The Reserve Bank of India may start unwinding the market stabilisation scheme in the wake of continuing shortage in the liquidity position.
According to market sources, the additional liquidity in the system has been gradually drained out, evident from the decline of in reverse repo bids from daily figures of Rs 30,000-40,000 crore (Rs 300-400 billion) to a low of Rs 3,000 crore (Rs 30 billion).
MSS was introduced to suck out excess liquidity from the system. The RBI has already started rejecting excess bids for the 91-day treasury bills, which forms part of the MSS.
In the last auction, as against a notified amount of Rs 2,000 crore (Rs 20 billion), bids of Rs 670 crore (Rs 6.7 billion) were accepted. In the treasury bill auction released for the second quarter of the current financial year, there have been no net issuances of T-bills as part of the MSS scheme.

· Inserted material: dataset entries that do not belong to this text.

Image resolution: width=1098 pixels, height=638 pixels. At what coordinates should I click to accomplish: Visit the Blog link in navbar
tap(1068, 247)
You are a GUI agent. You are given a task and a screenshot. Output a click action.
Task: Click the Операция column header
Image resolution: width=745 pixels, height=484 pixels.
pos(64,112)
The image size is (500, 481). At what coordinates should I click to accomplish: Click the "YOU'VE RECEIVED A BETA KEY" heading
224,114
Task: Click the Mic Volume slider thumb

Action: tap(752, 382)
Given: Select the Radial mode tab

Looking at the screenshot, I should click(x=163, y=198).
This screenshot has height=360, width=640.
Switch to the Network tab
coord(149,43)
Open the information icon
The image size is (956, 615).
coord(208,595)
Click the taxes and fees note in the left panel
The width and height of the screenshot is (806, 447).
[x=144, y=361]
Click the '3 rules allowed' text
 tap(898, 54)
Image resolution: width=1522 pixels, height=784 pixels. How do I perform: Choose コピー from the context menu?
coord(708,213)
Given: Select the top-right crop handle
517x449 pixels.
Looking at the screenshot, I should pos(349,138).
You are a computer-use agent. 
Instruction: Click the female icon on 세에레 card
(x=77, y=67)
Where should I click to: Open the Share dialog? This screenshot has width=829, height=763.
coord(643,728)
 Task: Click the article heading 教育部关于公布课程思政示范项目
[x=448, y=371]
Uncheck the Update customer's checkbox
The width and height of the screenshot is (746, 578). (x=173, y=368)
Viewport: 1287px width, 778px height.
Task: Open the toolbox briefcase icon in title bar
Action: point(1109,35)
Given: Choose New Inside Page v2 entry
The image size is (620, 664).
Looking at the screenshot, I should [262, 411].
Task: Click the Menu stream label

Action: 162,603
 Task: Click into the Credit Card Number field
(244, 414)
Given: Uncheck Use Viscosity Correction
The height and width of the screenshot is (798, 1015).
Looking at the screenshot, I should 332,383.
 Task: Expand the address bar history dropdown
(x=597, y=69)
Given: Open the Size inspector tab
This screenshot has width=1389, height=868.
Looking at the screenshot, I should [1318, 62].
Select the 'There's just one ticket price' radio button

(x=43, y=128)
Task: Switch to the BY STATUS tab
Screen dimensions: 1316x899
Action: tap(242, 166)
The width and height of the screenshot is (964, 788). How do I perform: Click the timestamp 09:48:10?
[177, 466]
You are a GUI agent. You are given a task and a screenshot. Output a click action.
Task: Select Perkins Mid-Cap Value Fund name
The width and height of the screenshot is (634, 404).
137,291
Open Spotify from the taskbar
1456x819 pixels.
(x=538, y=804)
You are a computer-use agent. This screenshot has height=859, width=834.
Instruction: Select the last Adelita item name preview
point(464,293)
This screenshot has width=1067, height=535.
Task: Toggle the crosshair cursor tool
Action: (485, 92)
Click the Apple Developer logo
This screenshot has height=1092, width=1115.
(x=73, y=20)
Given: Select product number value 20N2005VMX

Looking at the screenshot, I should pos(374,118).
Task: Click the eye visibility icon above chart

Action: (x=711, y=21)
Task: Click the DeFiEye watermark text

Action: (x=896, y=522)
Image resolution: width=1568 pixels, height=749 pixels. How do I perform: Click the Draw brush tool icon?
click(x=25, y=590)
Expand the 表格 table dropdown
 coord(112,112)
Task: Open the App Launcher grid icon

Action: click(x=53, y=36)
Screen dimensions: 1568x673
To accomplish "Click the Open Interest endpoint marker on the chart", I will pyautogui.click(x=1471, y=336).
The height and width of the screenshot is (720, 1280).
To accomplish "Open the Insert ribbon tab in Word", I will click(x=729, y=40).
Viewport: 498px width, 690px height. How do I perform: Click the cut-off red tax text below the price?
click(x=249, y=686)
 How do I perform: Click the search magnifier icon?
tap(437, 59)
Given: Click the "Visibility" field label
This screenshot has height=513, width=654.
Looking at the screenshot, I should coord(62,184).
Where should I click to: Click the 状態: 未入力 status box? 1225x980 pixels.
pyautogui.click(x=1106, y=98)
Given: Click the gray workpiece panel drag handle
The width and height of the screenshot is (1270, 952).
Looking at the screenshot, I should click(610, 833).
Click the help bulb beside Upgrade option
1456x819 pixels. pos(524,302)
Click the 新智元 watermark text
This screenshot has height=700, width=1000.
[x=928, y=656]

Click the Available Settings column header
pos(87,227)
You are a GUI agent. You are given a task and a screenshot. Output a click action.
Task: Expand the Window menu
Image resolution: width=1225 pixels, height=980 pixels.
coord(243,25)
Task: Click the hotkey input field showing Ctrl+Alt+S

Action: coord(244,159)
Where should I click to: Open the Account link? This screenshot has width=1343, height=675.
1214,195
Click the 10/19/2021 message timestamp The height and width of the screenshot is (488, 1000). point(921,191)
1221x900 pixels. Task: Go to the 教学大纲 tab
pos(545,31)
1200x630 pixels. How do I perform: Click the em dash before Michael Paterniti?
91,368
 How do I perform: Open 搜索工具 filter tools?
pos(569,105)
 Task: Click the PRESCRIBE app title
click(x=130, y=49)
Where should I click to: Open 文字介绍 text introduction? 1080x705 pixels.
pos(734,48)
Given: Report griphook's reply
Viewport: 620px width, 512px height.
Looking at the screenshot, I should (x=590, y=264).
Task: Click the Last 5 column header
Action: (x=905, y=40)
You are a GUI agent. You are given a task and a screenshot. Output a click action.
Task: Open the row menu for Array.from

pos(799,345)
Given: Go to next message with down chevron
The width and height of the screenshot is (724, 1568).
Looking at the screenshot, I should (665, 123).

Although MSS issuances were capped at Rs 80,000 crore (Rs 800 billion), only Rs 65,000 crore (Rs 650 billion) has been spent till date.
Dealers said the liquidity position should not have become so tight had the government continued with its expenditure programme.
Some dealers said to avoid an inflationary impact of the growing money base, expenditure has been clamped down.
If money supply grows, then it puts pressure on inflation, making a case for an interest rate hike.
Credit pick-up has been quite robust in the banking sector, further putting pressure on the liquidity situation along with the government borrowing programme.
However, a major part of the borrowing programme gets over in the first half of the current fiscal.
Market sources are of the view that there was no reason for the market to panic on account of liquidity, as the entire MSS can be rolled back to the system to infuse the necessary liquidity.